🤖 AI Summary
This study addresses a critical oversight in current retrieval-augmented generation (RAG) systems: their reliance on human-oriented document representations, which neglect the distinct representational needs of large language models as content consumers. Under fixed retrieval results, the authors systematically evaluate the impact of 14 document representation strategies—including selection, summarization, and rewriting—on question-answering accuracy across four generative models. Introducing answer retention rate as a novel metric to assess whether transformed documents preserve the correct answer, controlled experiments reveal for the first time that answer retention is the primary driver of generation accuracy, challenging prior assumptions that attributed performance gains to specific representational mechanisms.

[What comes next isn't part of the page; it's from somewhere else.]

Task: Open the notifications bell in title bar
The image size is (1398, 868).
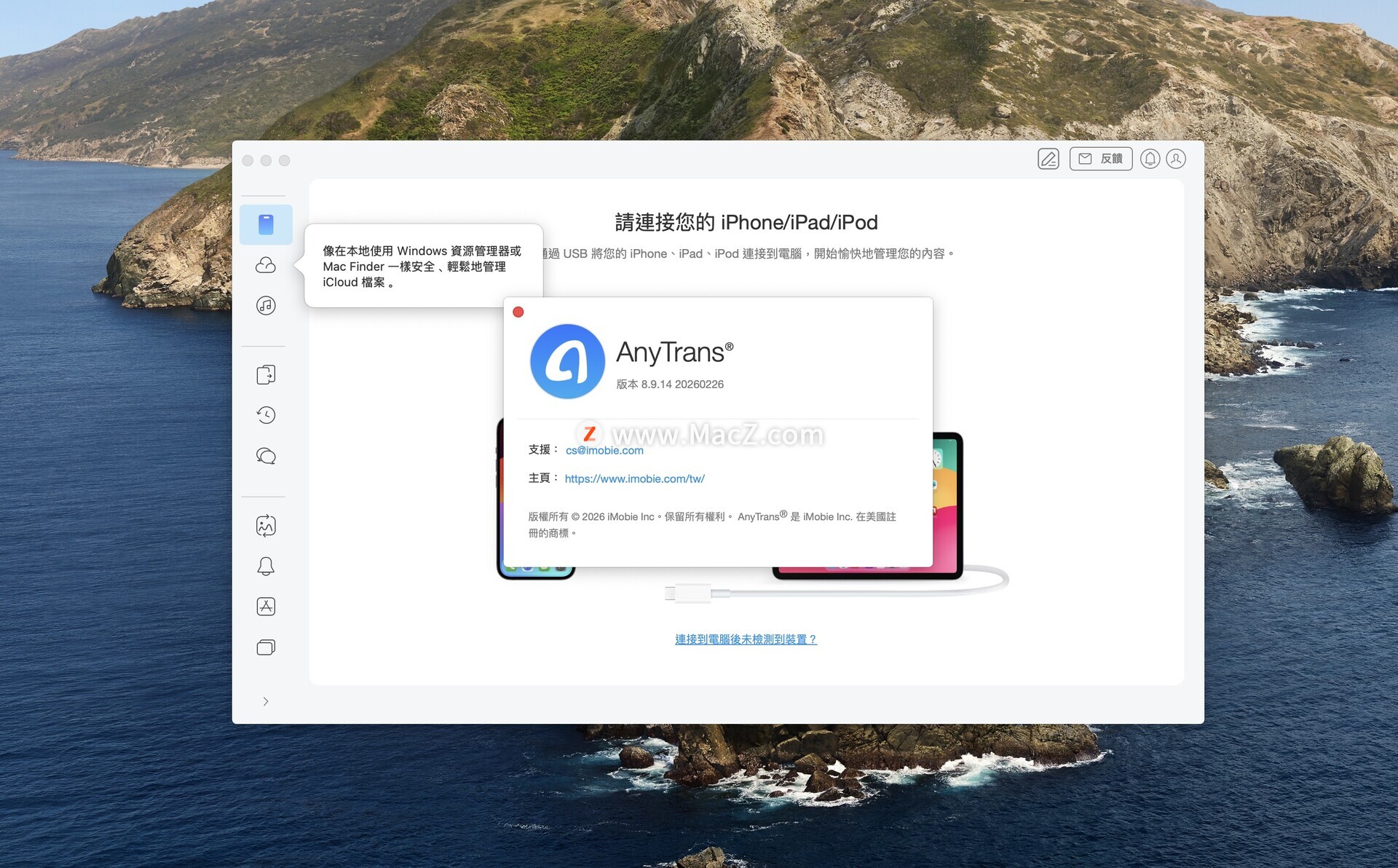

Notably, when answer retention is high, variations in wording, structure, length, or query dependence exert minimal influence on accuracy, underscoring that preserving answer information outweighs representational form.
📝 Abstract
Retrieval-Augmented Generation (RAG) supplements a language model's input with retrieved documents, yet most RAG pipelines inherit retrieval components designed for human readers. How retrieved content should be represented when the consumer is a large language model (LLM) rather than a human is less well understood. Recent work has proposed transformations of retrieved content and identified properties that affect generation, but each examines a single transformation or property in isolation, leaving open which features of a document's representation matter most. We address this with a controlled comparison: holding retrieval fixed, we vary only the representation of retrieved documents, comparing an original baseline against thirteen transformations spanning selection, summarisation, and reformulation, in query-dependent and query-independent variants. Across these fourteen representations we measure question-answering accuracy for four generators, and for each representation we also measure answer retention: whether a known answer-bearing document still supports its answer after transformation. We find that answer retention is the primary determinant of generator accuracy; notably, when retention is high, a representation's wording, structure, length, and query-dependence have limited effect. This suggests that accuracy gains attributed to specific mechanisms in prior work may be partly explained by how well those mechanisms preserve answer-bearing content, an attribution that cannot be settled without controlling for retention.